Generating Plasma Membrane Vesicles from Bone Marrow Stem Cells

Begin with a bone marrow stem cell culture.

Introduce the trypsin-EDTA buffer to detach the cells and break the cell clumps, forming a single-cell suspension.

Centrifuge, then remove the supernatant. Resuspend the pellet with a fresh medium.

Transfer the suspension into a syringe and connect it to a membrane filter unit.

Push the plunger and discard the filtrate-containing medium.

Detach the filter. Fill the syringe with a fresh medium. Connect the filter again, and rapidly push the plunger.

The pressure of the liquid forces the cell toward the filter pores.

This produces a spherical plasma membrane vesicle or PMV.

These vesicles contain cell components and organelles surrounded by the membrane.

Examine the filtrate under an inverted phase-contrast microscope to observe translucent spherical vesicles.

Dimensions of the vesicles match with the pore size of the filter membrane, confirming the generation of PMVs.
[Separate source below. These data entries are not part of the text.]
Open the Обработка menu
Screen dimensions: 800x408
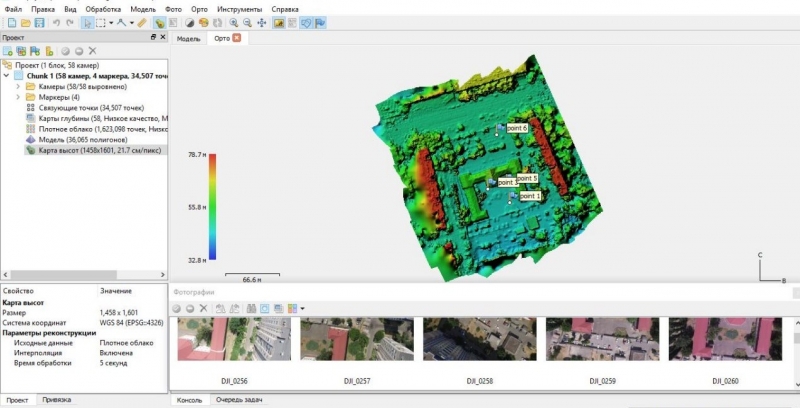point(103,8)
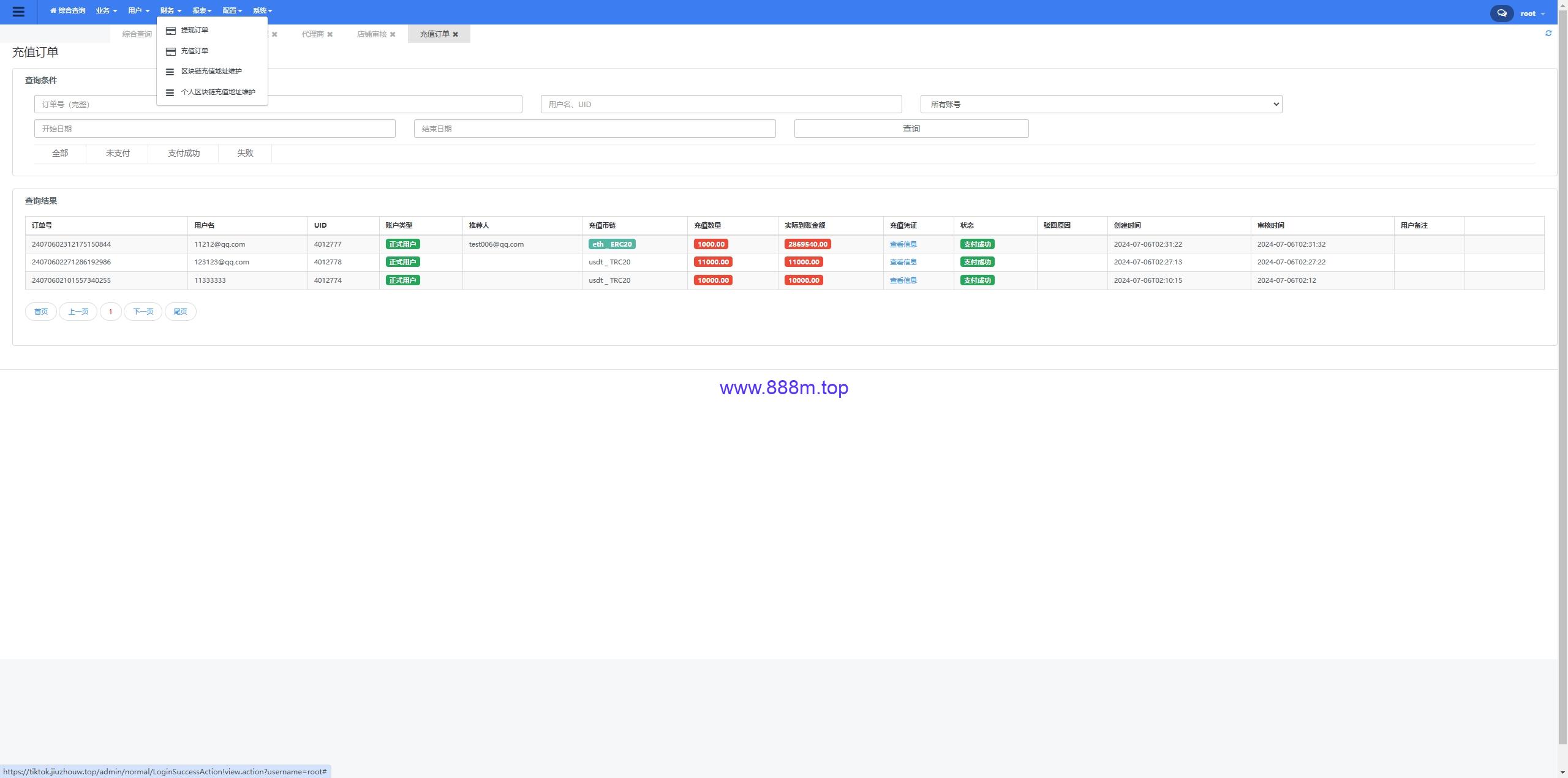Close the 代理商 tab

330,34
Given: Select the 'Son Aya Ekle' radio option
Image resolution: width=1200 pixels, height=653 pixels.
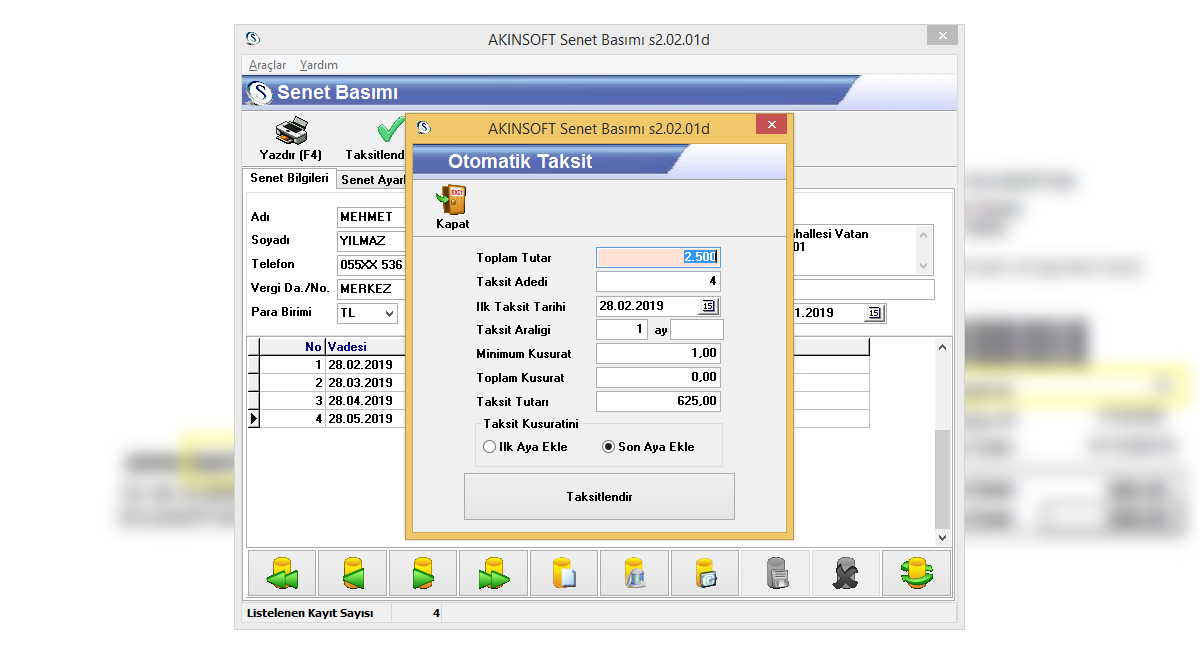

To generate the PMVs, first, culture mouse PMSCs in complete DMEM culture medium in one well of a six-well plate in a humidified incubator at 37 degrees Celsius and 5% carbon dioxide. When the cells have reached 90% confluency, rinse the well with 0.5 milliliters of calcium-free PBS, and detach the cells with 0.5 milliliters of 0.25% trypsin-EDTA.

After three minutes at 37 degrees Celsius, tap the plate with the palm of the hand a few times to facilitate cell dissociation and stop the digestion with 1 milliliter of culture medium. Transfer the cells into a 5-milliliter conical tube for centrifugation and resuspend the pellet in 4 milliliters of fresh culture medium. Then, divide the cells between two wells of a new six-well plate and return the plate to the cell culture incubator for 24 hours.

The next day, harvest the cells from one well by trypsin digestion, as just demonstrated, resuspending the pellet in 0.5 milliliters of fresh culture medium after collection by centrifugation. Load the cells into a 1-milliliter insulin syringe, and attach the syringe to a filter unit. Quickly depress the plunger to squeeze the cells through the filter and discard the extruded medium. Then, load and dispense 0.5 milliliters of extra culture medium through the filter, as just demonstrated, collecting the medium from the second extrusion.

Seed 150 microliters of the collected medium into a 35-milliliter glass bottom dish and allow the vesicles to settle for about 10 minutes. Then, confirm the presence of PMVs under an inverted phase-contrast microscope equipped with a CCD camera using a 20-times objective lens.